If you’ve ever been told that coral reefs are alive, then looked at one and felt a bit sceptical that this chuck of colourful rock could be a living thing… well, good for you, because you’re actually mostly right. The vast majority of the volume of a coral reef is, in fact, nonliving inorganic mineral (calcium carbonate, specifically). The amazing thing about coral isn’t so much what it’s made of, but what’s going on on the surface. You see, that oddly-shaped, porous rock is actually a communal exoskeleton produced and excreted over time by hundreds of thousands of polyps living in the tiny, cup-shaped depressions on the surface.

“Breaded, with a side of chips, please.”
(Via: Wikimedia Commons)

Looking like tiny jellyfish (and belonging to the same phylum), the polyps hide in the stony sanctuary they’ve made, letting only their tentacles project. These tentacles are tipped with stinging cells which can inject a powerful venom into any prey foolish enough to swim within reach. This prey can range in size from microscopic plankton to small fish. That’s right, coral eats fish. Watch where you stick your toes.

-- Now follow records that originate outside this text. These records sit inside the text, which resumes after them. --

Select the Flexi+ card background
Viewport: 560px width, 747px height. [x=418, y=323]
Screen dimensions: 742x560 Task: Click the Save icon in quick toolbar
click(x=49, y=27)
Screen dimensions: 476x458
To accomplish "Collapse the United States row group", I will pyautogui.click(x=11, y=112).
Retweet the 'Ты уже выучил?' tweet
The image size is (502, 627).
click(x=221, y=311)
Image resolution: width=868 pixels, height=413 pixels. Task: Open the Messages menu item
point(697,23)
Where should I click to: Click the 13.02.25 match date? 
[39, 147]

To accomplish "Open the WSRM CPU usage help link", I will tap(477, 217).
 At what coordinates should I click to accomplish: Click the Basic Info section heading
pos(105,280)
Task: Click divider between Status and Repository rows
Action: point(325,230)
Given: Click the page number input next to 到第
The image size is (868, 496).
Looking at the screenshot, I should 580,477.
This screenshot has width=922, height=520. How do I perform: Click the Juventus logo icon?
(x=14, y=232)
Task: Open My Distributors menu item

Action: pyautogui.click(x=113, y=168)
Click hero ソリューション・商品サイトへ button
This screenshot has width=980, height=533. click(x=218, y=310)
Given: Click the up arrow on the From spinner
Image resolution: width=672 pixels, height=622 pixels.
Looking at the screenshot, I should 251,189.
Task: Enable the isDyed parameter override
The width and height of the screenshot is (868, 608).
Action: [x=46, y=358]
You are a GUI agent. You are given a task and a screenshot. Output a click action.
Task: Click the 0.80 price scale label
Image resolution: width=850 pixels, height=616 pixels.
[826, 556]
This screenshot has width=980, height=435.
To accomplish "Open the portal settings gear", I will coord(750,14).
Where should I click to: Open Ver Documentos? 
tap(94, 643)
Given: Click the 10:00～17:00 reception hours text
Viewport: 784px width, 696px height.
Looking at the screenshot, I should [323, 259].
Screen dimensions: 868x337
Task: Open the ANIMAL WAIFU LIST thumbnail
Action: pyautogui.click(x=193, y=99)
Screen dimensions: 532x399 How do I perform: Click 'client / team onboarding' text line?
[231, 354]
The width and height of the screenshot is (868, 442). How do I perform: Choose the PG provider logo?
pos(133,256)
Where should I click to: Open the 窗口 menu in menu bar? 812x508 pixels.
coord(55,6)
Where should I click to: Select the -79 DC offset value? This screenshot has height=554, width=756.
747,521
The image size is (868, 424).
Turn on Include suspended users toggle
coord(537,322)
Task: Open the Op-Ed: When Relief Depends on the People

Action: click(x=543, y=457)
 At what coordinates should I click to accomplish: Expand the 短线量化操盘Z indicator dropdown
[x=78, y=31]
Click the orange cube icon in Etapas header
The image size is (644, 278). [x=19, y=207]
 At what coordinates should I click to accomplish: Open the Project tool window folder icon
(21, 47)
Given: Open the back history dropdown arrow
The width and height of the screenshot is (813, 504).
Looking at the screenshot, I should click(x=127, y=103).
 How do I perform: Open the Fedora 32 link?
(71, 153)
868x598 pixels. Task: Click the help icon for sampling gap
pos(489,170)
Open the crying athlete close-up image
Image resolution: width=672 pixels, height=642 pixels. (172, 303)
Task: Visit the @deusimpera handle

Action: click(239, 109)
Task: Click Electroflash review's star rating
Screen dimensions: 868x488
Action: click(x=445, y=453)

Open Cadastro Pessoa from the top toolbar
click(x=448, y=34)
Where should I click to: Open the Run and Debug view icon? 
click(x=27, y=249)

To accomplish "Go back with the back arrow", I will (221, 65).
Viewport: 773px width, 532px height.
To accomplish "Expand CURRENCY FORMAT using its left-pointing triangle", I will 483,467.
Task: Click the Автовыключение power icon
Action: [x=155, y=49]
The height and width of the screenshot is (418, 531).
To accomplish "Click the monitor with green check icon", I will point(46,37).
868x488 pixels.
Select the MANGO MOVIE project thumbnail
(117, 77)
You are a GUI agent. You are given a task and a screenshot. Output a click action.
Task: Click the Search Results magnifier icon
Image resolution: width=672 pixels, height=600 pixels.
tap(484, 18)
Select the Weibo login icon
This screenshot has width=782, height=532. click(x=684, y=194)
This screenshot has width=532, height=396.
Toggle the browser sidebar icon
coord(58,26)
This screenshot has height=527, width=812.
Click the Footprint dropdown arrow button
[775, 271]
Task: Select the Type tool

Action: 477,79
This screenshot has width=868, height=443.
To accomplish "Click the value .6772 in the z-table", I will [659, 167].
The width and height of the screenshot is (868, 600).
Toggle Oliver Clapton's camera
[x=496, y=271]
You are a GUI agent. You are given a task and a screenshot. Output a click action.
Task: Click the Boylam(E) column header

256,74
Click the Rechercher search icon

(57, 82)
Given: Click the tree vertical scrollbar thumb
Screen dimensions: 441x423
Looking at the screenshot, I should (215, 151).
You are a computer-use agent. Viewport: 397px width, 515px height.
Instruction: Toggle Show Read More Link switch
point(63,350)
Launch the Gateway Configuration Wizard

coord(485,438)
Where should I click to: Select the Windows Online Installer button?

So where does the ‘duo’ part come in? Despite their ability to snatch passing sea creatures and eat them, coral polyps actually get only a small part of their caloric intake this way. Impressively, these guys managed to find a diet that requires even less effort than just reaching out and grabbing stuff. Who needs movement when you can just photosynthesize, like plants do? The polyps have developed a symbiosis with a type of single-celled alga (called zooxanthellae) that allows them to do just that.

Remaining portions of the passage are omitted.